Chicago Parking Meters Hit with an Antitrust Lawsuit

The proposed bipartisan compromise on the infrastructure bill has focused some spotlight on the public-private partnerships (PPP) that are a major part of the bill. Critics have argued that these harm the average person, who must pay increased tolls and fees to private companies that make out like bandits. One example of this cited by these critics is the situation with the parking meters in Chicago, where the city privatized the meters. Now, the company that operates Chicago's parking meters is facing a class action lawsuit for "an unreasonable monopoly," testing the concept of the PPP.

Chicago Parking Meters Is Making Money Hand Over Fist on a Lopsided Deal

Some Chicago drivers have been hit with sticker shock when trying to find parking on city streets. They have been forced to pay rates that they would usually associate with a parking garage, sometimes forking over as much as $6 per hour for a spot on the street. The problem is that the parking rates are set by a company called Chicago Parking Meters (CPM). In 2009, a desperate for cash city sold the right to operate these meters to CPM for an astonishing 75 years. According to the plaintiffs, this is another instance of Wall Street fattening its own wallet at the expense of Main Street. CPM counts Morgan Stanley, the Abu Dhabi Investment Authority and Allianz Capital Partners as its investors.
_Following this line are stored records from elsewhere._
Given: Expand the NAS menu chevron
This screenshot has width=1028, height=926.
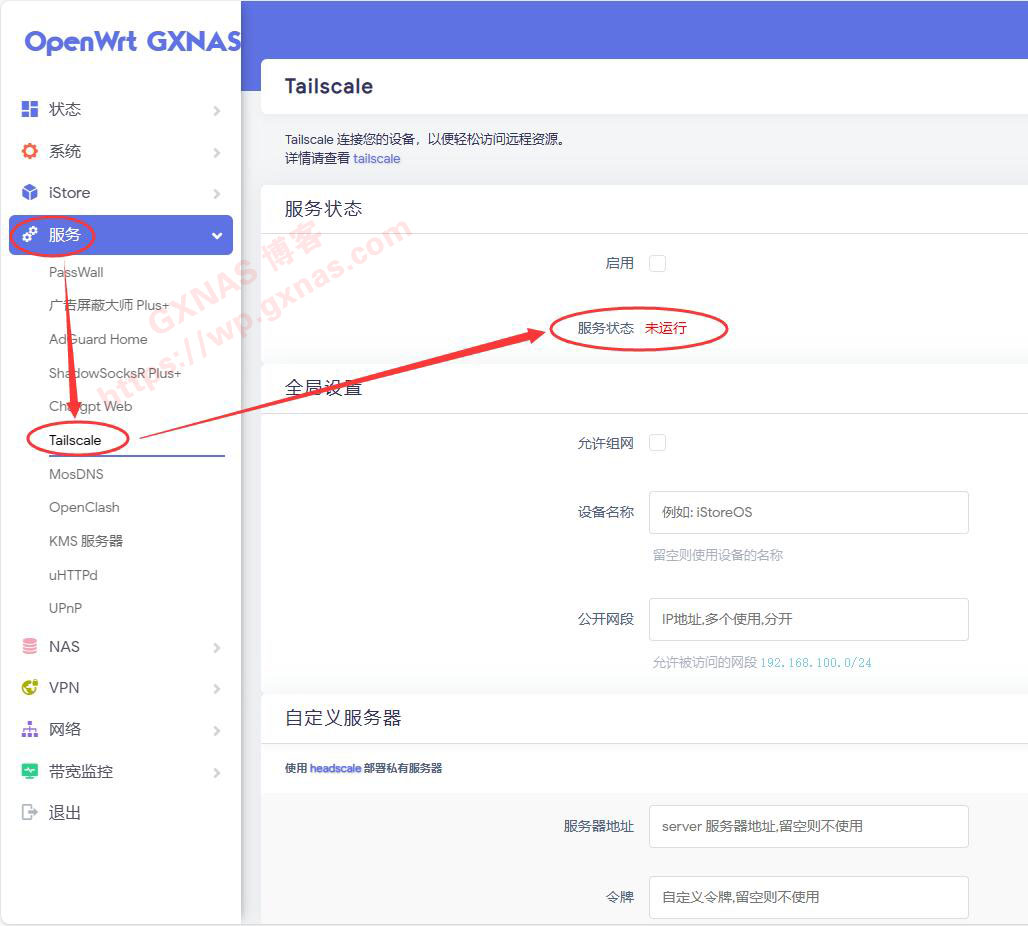Looking at the screenshot, I should coord(216,647).
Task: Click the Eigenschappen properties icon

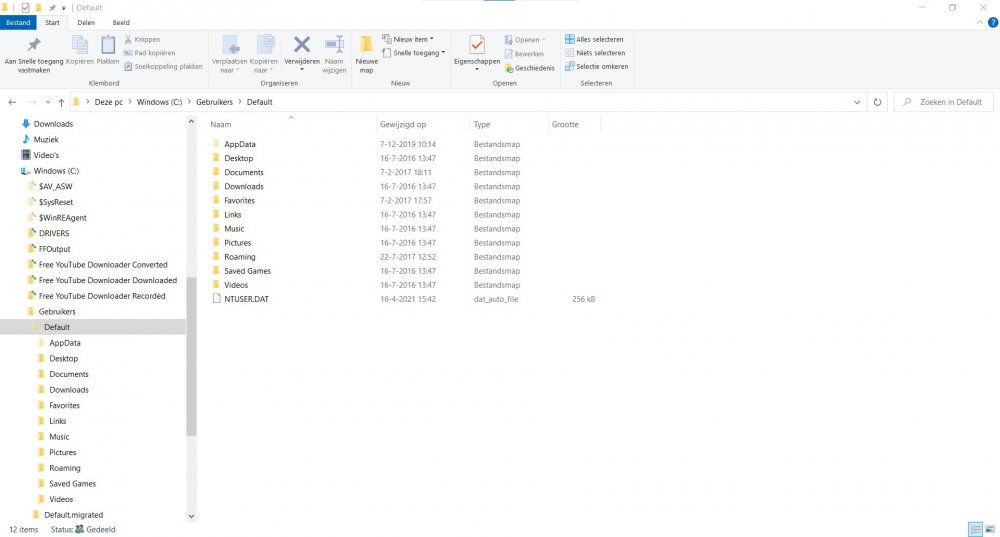Action: (x=477, y=46)
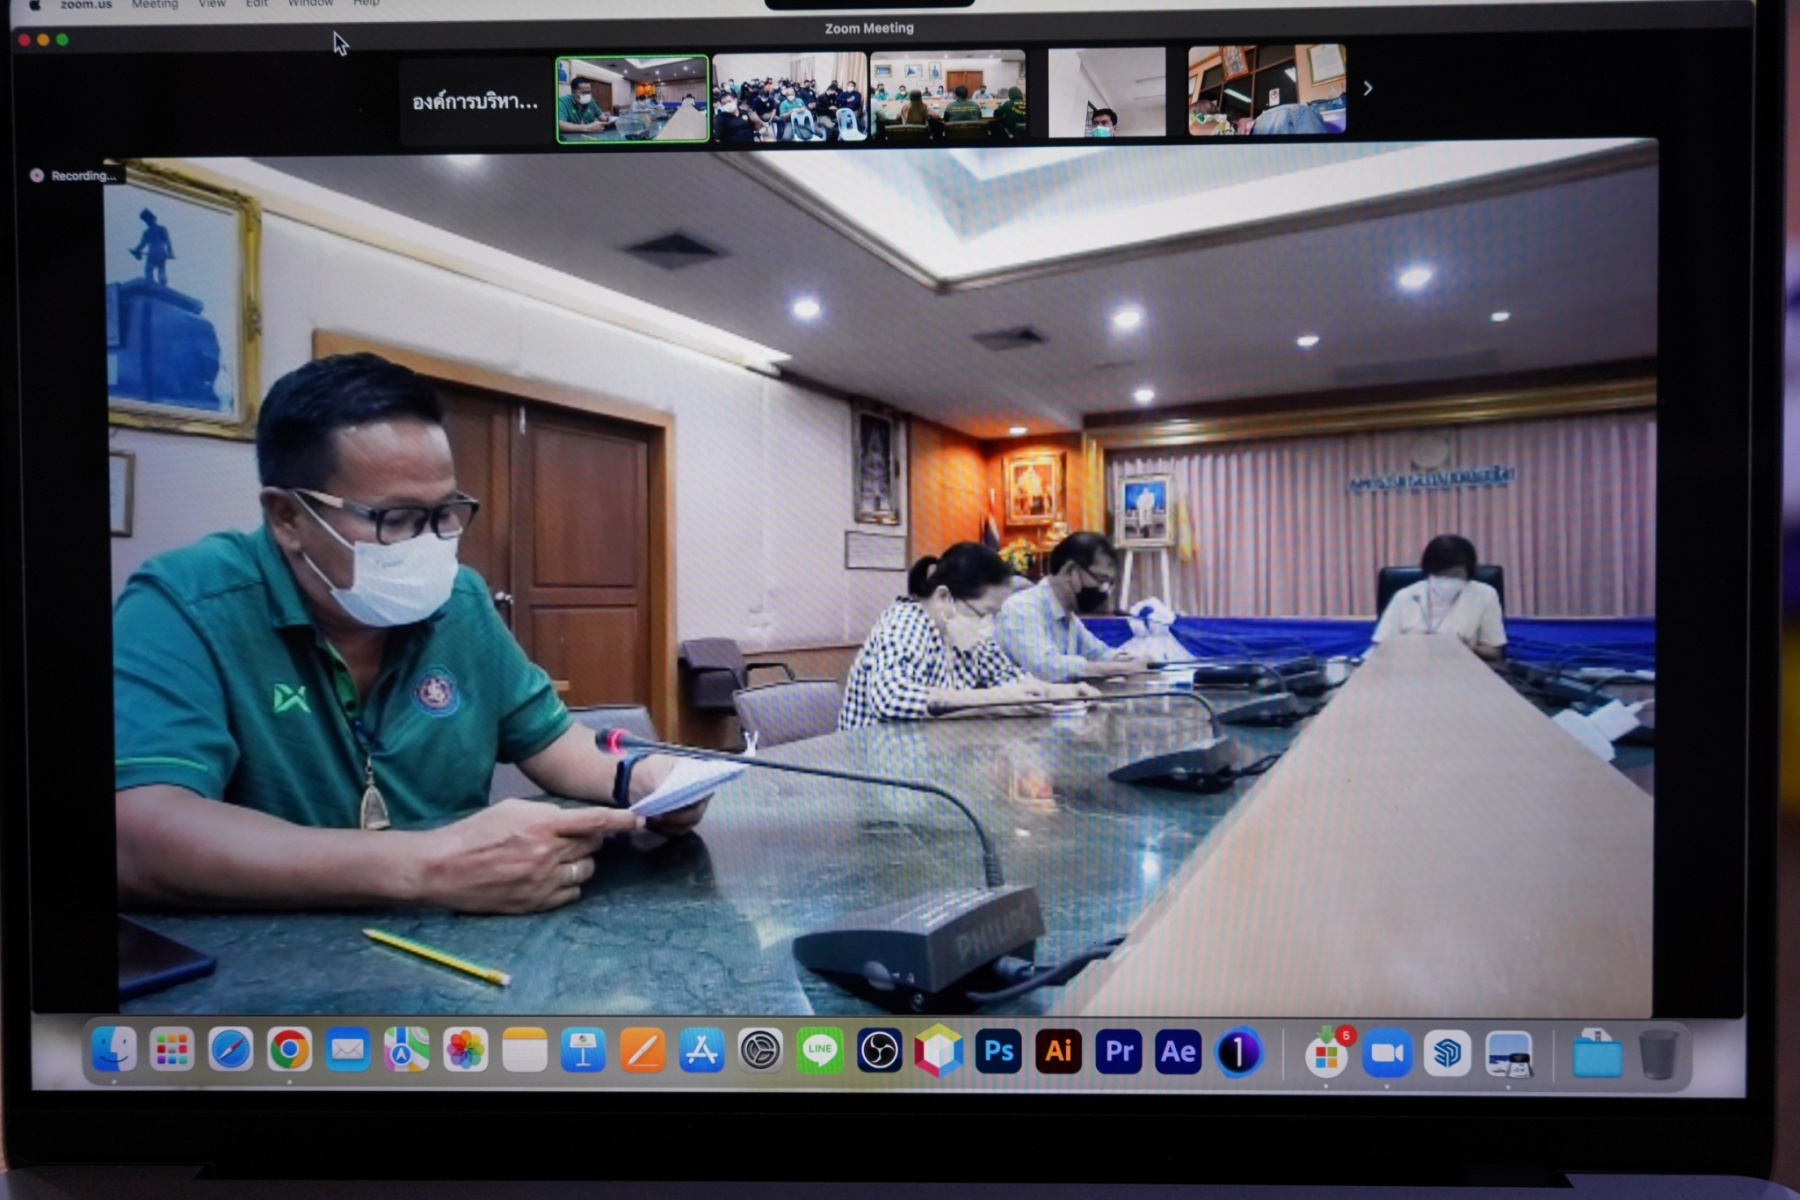Open Premiere Pro in the dock

[x=1118, y=1052]
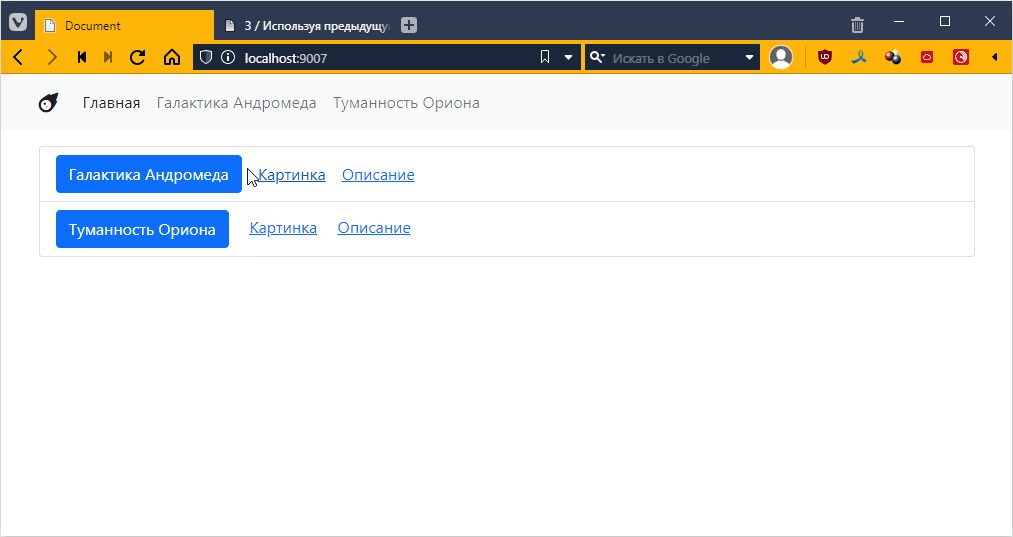Open the user profile avatar

coord(781,58)
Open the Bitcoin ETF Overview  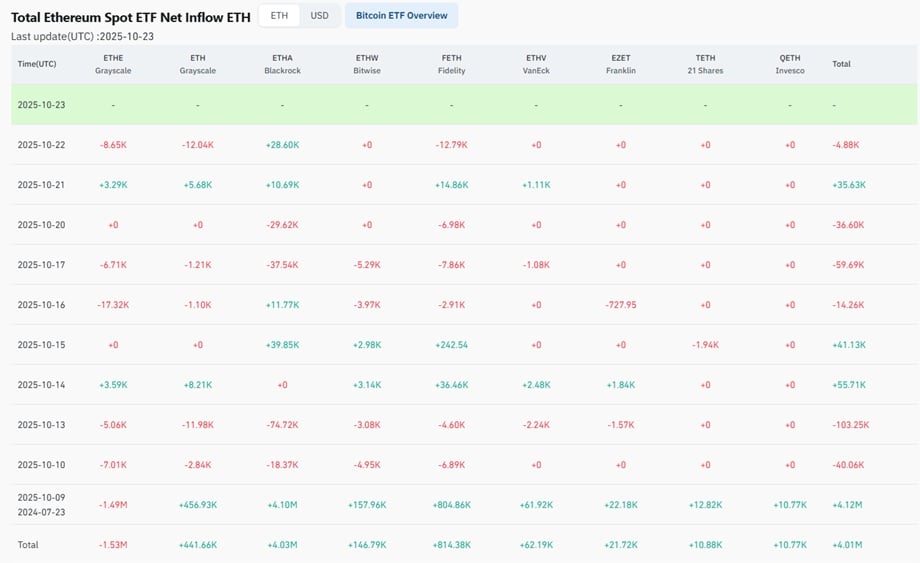pos(401,16)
At the time, Chicago probably thought that it was getting a much-needed infusion into its coffers. CPM paid $1.16 billion for the 75-year lease. Time has proven that CPM by far got the better end of the deal. CPM has already collected over $1.6 billion of revenues just a dozen years into the deal. Parking meters do not even require a large investment like roads or mass transit that are the subject of some PPPs. It turns out that CPM is laughing all the way to the bank. What is fueling these profits is CPMs latitude to set parking rates. Apparently, it is taking full advantage of the monopoly power that it has to control over 36,000 parking meters. In addition, CPM has added even more meters to city streets, forcing residents to pay for parking that was previously free.

Paying Almost $7 Per Hour to Park in the Loop

Parking rates inside the Chicago Loop have risen to nearly $7 per hour, and drivers are forced to pay them. Even in less crowded parts of the city, drivers must pay an average of $2.25 per hour for parking. Chicagoans have railed against the agreement for years, as these meters and the prices have caused considerable ire. Now, they are bringing it to the court system to try to punish the company that operates the meters.

Now, a dozen years after the parking meters were privatized, the plaintiffs are taking aim at it as violating antitrust laws. Their issue is the monopoly power that CPM has. The plaintiffs argue that consumers could be better served by bidding for the meters. Parking rates would be lower, and consumers' needs and preferences would be better met. In addition, the plaintiffs also claim that the agreement illegally restricts alternative forms of transit, such as bicycles and ridesharing.

One of the main points of the lawsuit is that the city should still have the ability to regulate the rates that CPM charges. However, the consortium appears to have very wide latitude to set its own rates, and it is hitting Chicagoans in the wallet. The problem will persist for the rest of the lives of most Chicagoans, since the agreement lasts until close to the end of the century.

The lawsuit does not target the City of Chicago. Instead, it focuses only on CPM, in part because of its practices. The plaintiffs will initially seek class action status. They are seeking monetary penalties and legal fees for the alleged violation of antitrust laws and unspecified other relief.

This is not the first alleged parking abuse alleged in connection with the Chicago Business District. Previously, there was an investigation about higher parking ticket rates charged in this area than the rest of the city and Chicago police ticketing at higher rates outside the district. In addition, the city has raised parking tickets for expires meters from $30 to $65 since 2007, more than doubling the fine. Apparently, everyone is getting rich off Chicago drivers while the motorists get soaked.